■ **Work order**: Print all the entries exactly.

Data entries
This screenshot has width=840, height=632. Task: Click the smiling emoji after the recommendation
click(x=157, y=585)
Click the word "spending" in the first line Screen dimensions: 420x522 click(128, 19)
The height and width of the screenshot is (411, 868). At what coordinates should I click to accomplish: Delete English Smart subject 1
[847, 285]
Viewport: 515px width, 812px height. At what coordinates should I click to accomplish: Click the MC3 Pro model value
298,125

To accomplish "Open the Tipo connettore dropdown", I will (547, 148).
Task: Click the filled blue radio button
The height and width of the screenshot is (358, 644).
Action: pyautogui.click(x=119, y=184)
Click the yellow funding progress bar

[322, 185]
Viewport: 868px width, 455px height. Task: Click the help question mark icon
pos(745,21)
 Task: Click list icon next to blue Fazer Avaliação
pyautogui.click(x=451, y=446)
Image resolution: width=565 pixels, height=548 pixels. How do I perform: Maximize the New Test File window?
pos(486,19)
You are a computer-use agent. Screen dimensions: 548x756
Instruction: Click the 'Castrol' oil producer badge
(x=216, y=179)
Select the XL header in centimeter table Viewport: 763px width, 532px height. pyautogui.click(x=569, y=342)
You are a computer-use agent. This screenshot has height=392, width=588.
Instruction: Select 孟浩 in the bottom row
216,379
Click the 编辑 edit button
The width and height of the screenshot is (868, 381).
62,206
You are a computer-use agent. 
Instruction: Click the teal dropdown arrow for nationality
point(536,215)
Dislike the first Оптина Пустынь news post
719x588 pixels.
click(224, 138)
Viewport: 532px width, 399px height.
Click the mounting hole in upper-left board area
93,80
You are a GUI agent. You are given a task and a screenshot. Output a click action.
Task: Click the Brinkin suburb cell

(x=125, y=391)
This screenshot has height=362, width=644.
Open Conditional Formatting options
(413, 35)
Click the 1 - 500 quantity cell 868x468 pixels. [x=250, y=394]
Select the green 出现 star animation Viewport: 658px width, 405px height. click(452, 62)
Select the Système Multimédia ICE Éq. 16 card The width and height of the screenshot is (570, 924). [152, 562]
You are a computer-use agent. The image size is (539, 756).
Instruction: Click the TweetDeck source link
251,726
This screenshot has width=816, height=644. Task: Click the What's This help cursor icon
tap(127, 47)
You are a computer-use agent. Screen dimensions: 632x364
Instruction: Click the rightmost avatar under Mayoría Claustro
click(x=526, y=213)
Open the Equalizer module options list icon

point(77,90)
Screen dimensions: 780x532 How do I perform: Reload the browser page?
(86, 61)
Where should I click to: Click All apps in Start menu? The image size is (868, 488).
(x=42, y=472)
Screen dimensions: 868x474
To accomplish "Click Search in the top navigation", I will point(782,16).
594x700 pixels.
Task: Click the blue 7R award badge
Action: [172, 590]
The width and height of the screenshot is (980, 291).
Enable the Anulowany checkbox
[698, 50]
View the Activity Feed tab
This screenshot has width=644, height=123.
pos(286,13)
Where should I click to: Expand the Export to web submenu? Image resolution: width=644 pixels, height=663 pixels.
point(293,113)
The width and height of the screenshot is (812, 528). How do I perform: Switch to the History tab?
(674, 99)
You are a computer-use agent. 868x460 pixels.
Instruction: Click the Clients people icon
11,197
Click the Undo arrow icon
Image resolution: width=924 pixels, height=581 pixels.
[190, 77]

■ **Output below**:
This screenshot has width=840, height=632. Task: Click the smiling emoji after the recommendation
click(x=157, y=585)
Click the word "spending" in the first line Screen dimensions: 420x522 click(128, 19)
The height and width of the screenshot is (411, 868). At what coordinates should I click to accomplish: Delete English Smart subject 1
[847, 285]
Viewport: 515px width, 812px height. At what coordinates should I click to accomplish: Click the MC3 Pro model value
298,125

To accomplish "Open the Tipo connettore dropdown", I will (547, 148).
Task: Click the filled blue radio button
The height and width of the screenshot is (358, 644).
Action: pyautogui.click(x=119, y=184)
Click the yellow funding progress bar

[322, 185]
Viewport: 868px width, 455px height. Task: Click the help question mark icon
pos(745,21)
 Task: Click list icon next to blue Fazer Avaliação
pyautogui.click(x=451, y=446)
Image resolution: width=565 pixels, height=548 pixels. How do I perform: Maximize the New Test File window?
pos(486,19)
You are a computer-use agent. Screen dimensions: 548x756
Instruction: Click the 'Castrol' oil producer badge
(x=216, y=179)
Select the XL header in centimeter table Viewport: 763px width, 532px height. pyautogui.click(x=569, y=342)
You are a computer-use agent. This screenshot has height=392, width=588.
Instruction: Select 孟浩 in the bottom row
216,379
Click the 编辑 edit button
The width and height of the screenshot is (868, 381).
62,206
You are a computer-use agent. 
Instruction: Click the teal dropdown arrow for nationality
point(536,215)
Dislike the first Оптина Пустынь news post
719x588 pixels.
click(224, 138)
Viewport: 532px width, 399px height.
Click the mounting hole in upper-left board area
93,80
You are a GUI agent. You are given a task and a screenshot. Output a click action.
Task: Click the Brinkin suburb cell

(x=125, y=391)
This screenshot has height=362, width=644.
Open Conditional Formatting options
(413, 35)
Click the 1 - 500 quantity cell 868x468 pixels. [x=250, y=394]
Select the green 出现 star animation Viewport: 658px width, 405px height. click(452, 62)
Select the Système Multimédia ICE Éq. 16 card The width and height of the screenshot is (570, 924). [152, 562]
You are a computer-use agent. The image size is (539, 756).
Instruction: Click the TweetDeck source link
251,726
This screenshot has width=816, height=644. Task: Click the What's This help cursor icon
tap(127, 47)
You are a computer-use agent. Screen dimensions: 632x364
Instruction: Click the rightmost avatar under Mayoría Claustro
click(x=526, y=213)
Open the Equalizer module options list icon

point(77,90)
Screen dimensions: 780x532 How do I perform: Reload the browser page?
(86, 61)
Where should I click to: Click All apps in Start menu? The image size is (868, 488).
(x=42, y=472)
Screen dimensions: 868x474
To accomplish "Click Search in the top navigation", I will point(782,16).
594x700 pixels.
Task: Click the blue 7R award badge
Action: [172, 590]
The width and height of the screenshot is (980, 291).
Enable the Anulowany checkbox
[698, 50]
View the Activity Feed tab
This screenshot has width=644, height=123.
pos(286,13)
Where should I click to: Expand the Export to web submenu? Image resolution: width=644 pixels, height=663 pixels.
point(293,113)
The width and height of the screenshot is (812, 528). How do I perform: Switch to the History tab?
(674, 99)
You are a computer-use agent. 868x460 pixels.
Instruction: Click the Clients people icon
11,197
Click the Undo arrow icon
Image resolution: width=924 pixels, height=581 pixels.
[190, 77]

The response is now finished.